Números preocupantes para uma condição que não tem cura e ainda não está clara para os cientistas como se manifesta para causar os sintomas conhecidos. Por conta disso, o acesso a tratamentos eficazes parece mais distante do que nunca. Então qual seria a solução, dentro desse cenário? Especialistas indicam que antes de se falar em cura ou mesmo em formas de prevenção, o caminho é melhorar a compreensão sobre a doença e ter como objetivo final, o tratamento anterior a manifestação de qualquer sinal ou sintoma comportamental.
Atualmente, os entendimentos sobre o Alzheimer giram em torno da ideia de que certas formas de uma proteína chamada beta-amilóide se aglomeram entre os neurônios no cérebro de uma maneira que prejudica a memória e provoca os sintomas. Esse modelo foi confirmado pela primeira vez em 2006, com um artigo publicado na Nature, que usou um tipo de camundongo para demonstrar a existência de aglomerados de beta-amilóide no cérebro, causados por um subtipo específico da proteína – e permanece até hoje como uma explicação de como a doença se desenvolve.
Controvérsias
Mas há controvérsias sobre essa ciência. Além de uma compreensão limitada das causas subjacentes, tanto genéticas quanto ambientais, existe um alerta publicado na revista científica Science, em julho de 2022, que traz dúvidas sobre algumas imagens do artigo de 2006, que teriam sido manipuladas.

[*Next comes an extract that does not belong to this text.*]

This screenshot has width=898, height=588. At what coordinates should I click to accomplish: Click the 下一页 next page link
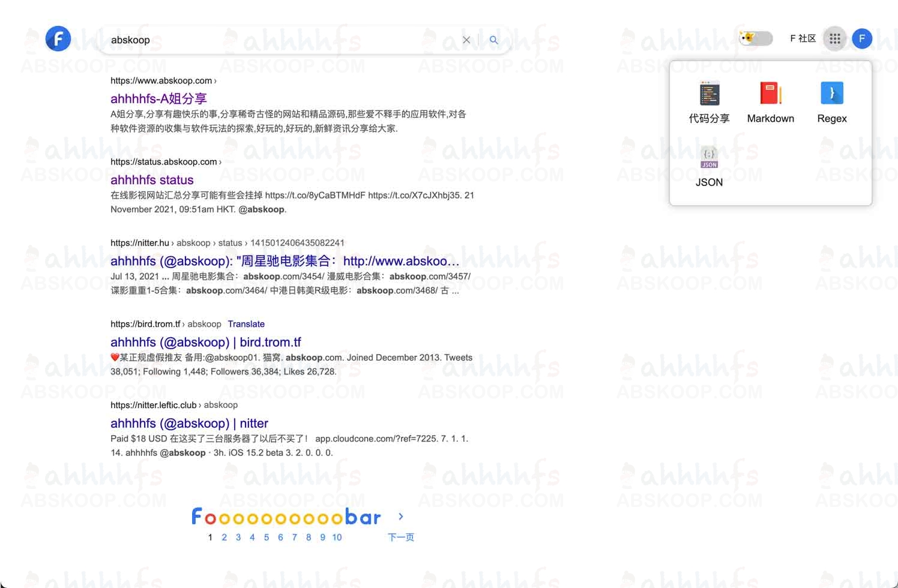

Mesmo sendo foco de uma investigação da equipe editorial da Nature, o artigo original é citado em mais de 2.200 artigos científicos de fonte confiável e acessado mais de 50.000 vezes. E de qualquer forma, independentemente do resultado, não há dúvida de que o modelo foi altamente influente na ciência do Alzheimer e teve impacto em pesquisas sobre tratamentos.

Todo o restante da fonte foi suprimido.